The EU AI Act's fundamental logic is that the risks of AI should be proportionate to its potential harm, and that individuals in high-risk AI contexts deserve specific protections. These protections take three forms: prohibitions on the most harmful AI uses (protecting everyone by banning those uses); rights in high-risk AI contexts (giving affected individuals specific entitlements); and transparency obligations (ensuring individuals know when significant AI is in use).

Prohibited AI: the strongest protections

Article 5 prohibits specific AI practices from August 2024. Most relevant to individuals: AI that uses subliminal techniques or exploits vulnerabilities (physical, psychological, relating to age or disability) to manipulate behaviour in ways causing harm; AI that creates facial recognition databases through untargeted internet or CCTV scraping; AI that infers sensitive characteristics (political views, religion, sexual orientation, race) from neutral data; real-time remote biometric identification in public spaces for law enforcement (with narrow exceptions); and social scoring of individuals by public authorities.

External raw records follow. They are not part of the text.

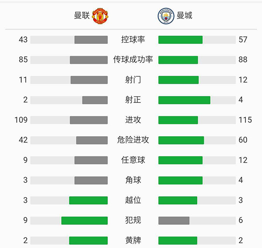Click the Manchester United crest icon
Image resolution: width=262 pixels, height=248 pixels.
tap(100, 16)
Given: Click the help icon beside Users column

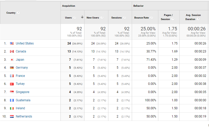Looking at the screenshot, I should click(x=75, y=17).
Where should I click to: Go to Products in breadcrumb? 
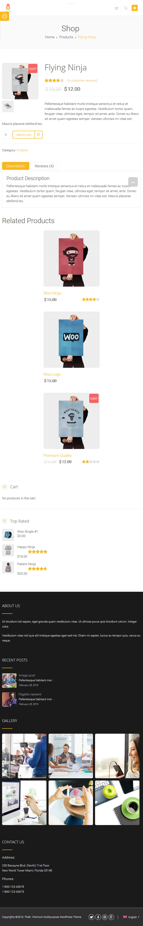click(66, 37)
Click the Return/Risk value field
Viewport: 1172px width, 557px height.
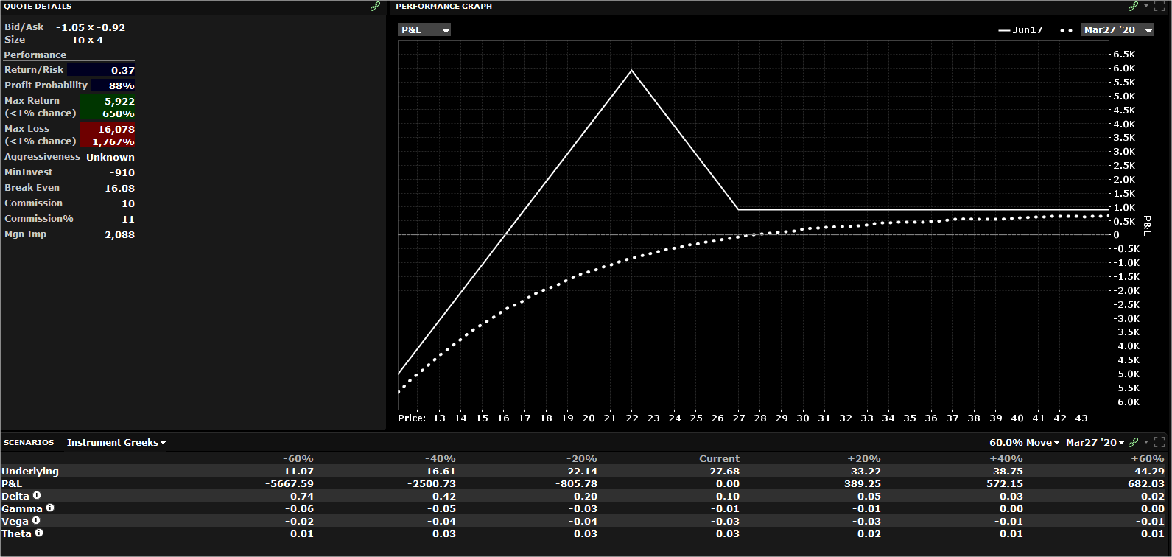[101, 70]
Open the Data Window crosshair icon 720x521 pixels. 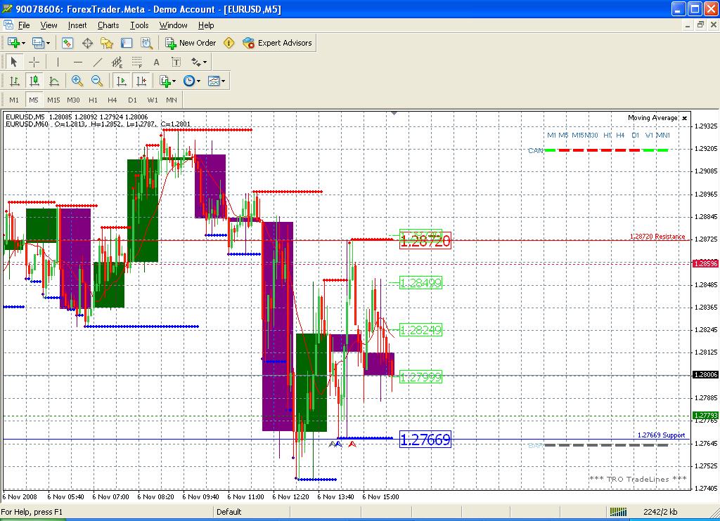tap(87, 43)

If you encounter AI that appears to use prohibited techniques — manipulative AI in commercial contexts, facial recognition in retail — you can report it to your national market surveillance authority, including anonymously.

High-risk AI: your rights

High-risk AI used in hiring, credit, education, essential services, and law enforcement (Annex III) must be designed for human oversight, meet accuracy and robustness standards, and provide transparency documentation. Article 86 gives individuals affected by high-risk AI the right to a clear and meaningful explanation of the AI's role in decisions that significantly affect them — supplementing GDPR Article 22 rights from August 2027.

Transparency obligations

From August 2026: chatbots must disclose they are AI; AI-generated images, video, and audio must be labelled as AI-generated; and emotion recognition systems must disclose their operation. These are your rights now — you have the right to know when you are talking to an AI or viewing AI-generated content.

Enforcement and remedies

Enforcement goes through national market surveillance authorities and the EU AI Office (for general-purpose AI). The Act works alongside GDPR (compensation for data protection breaches), national consumer protection law (redress for consumer harm), and tort law (compensation for personal injury). File EU AI Act complaints with your national market surveillance authority. File GDPR complaints with your national DPA.